TEXT SEGMENT
┏━━
Hold on, when did i ever say that enton/amaterasu would not be able to burn kurama's cloak?  I've never said that. I've only said that it would burn the cloak so slowly that it wouldn't even be a factor in the match considering the durability of the cloak and 




IpHr0z3nI said:


> Partial transformations are cool, but how do they help Naruto here?
> 
> Naruto isn't fighting against a smaller scale opponent, he's fighting another chakara construct, one that incorporates enton into all of his attacks. Naruto chakara canceling is rather inconvenient, and you know it as well.
> Hence is why you are limiting it's effects to just things that can be canceled.
> ...


this was only brought up as a positive argument to show he can cancel and reform his chakra limbs



IpHr0z3nI said:


> I haven't? Then what exactly is your definition of attacking?


attacking would be giving evidence against your opponent's assertion.  The assertion was that 'I didn't say because bijuudamas blow up mountains they damage PS.'  your post didn't attack that assertion, thus you logically concede that argument.


----------



## ueharakk (Oct 6, 2013)

Former Obd Lurker. said:


> I hatw when people post long ass posts when there full of shit and they nake it more complex than it needs to be.



I know right, it would be so much easier if we just simplified it and said PS isn't going to *survive this bijuudama.* nor can it output *anything close to the power of the Juubi.*

and since BSM Naruto can make bijuudamas much more powerful than that, and BM Naruto can block the Juubi's laser the far far far more powerful 100% BSM Naruto should win.

see it's a simple, not complex, post for NF's version of "Joe the plumber": Former Obd Lurker.


----------



## Grimmjowsensei (Oct 6, 2013)

Rocky said:


> No, it isn't.
> 
> Sasuke needs to coat his Jutsu with natural energy to even be effective. The Juin has always been a lower version of Sage Mode. Sasuke using it now to be relevant in the fight doesn't automatically make it equal to SM.


Actually neither Naruto nor Sasuke are using SM to be stronger, they are using it because nature energy right now is the the only effective measure against Obito's defenses.

And while you are right to some extend, that they aren't completely equal, they more or less derive from the same thing and are portrayed to be close non the less.



> Then how did they fire them at the exact same time?



Sasuke waited for Naruto to charge it ? 

Like Itachi did here : Then how did they fire them at the exact same time?

Come on, you know better not to use strawman arguments like this 



> There's two. Pain interrupted Rokubi Naruto's, and Minato interrupted Kurama's.


Sasuke & co had plenty of time to get up and run away
Orochimaru casually weaved hand signs Sasuke & co had plenty of time to get up and run away

I bet there are more, but I am too lazy to dig up.




> Naruto's Bijuudama has a lesser charge time than those two.


Based on what ?
┗━━
COLLECTED MATERIAL
┏━━
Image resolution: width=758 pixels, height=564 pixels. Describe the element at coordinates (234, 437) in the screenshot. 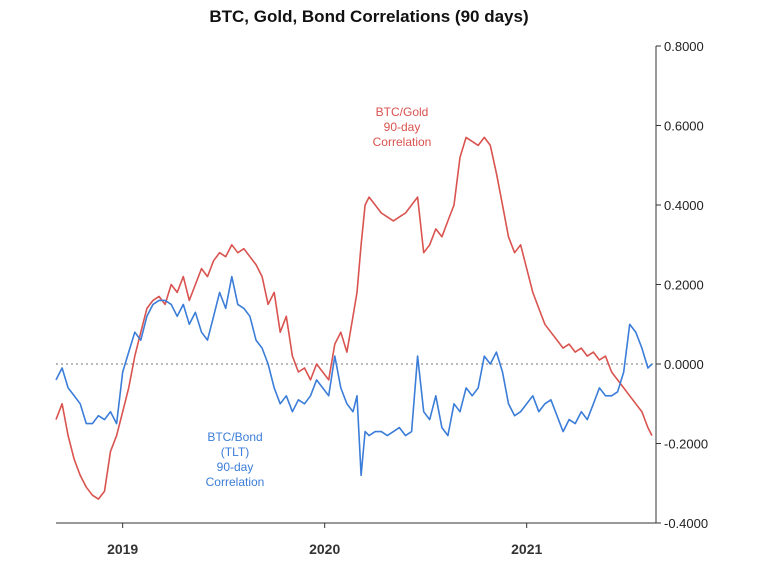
┗━━
EXERCISE SET
1) Quote the passage from the forum thread that opens with the words containing "I know right, it" and closes with "Grimmjowsensei (Oct 6, 2013)".
2) In the forum thread, what reason does Grimmjowsensei give for Naruto and Sasuke using nature energy?

RESPONSE LIST
1)
I know right, it would be so much easier if we just simplified it and said PS isn't going to *survive this bijuudama.* nor can it output *anything close to the power of the Juubi.*

and since BSM Naruto can make bijuudamas much more powerful than that, and BM Naruto can block the Juubi's laser the far far far more powerful 100% BSM Naruto should win.

see it's a simple, not complex, post for NF's version of "Joe the plumber": Former Obd Lurker.


----------



## Grimmjowsensei (Oct 6, 2013)

2) Nature energy is currently the only effective measure against Obito's defenses.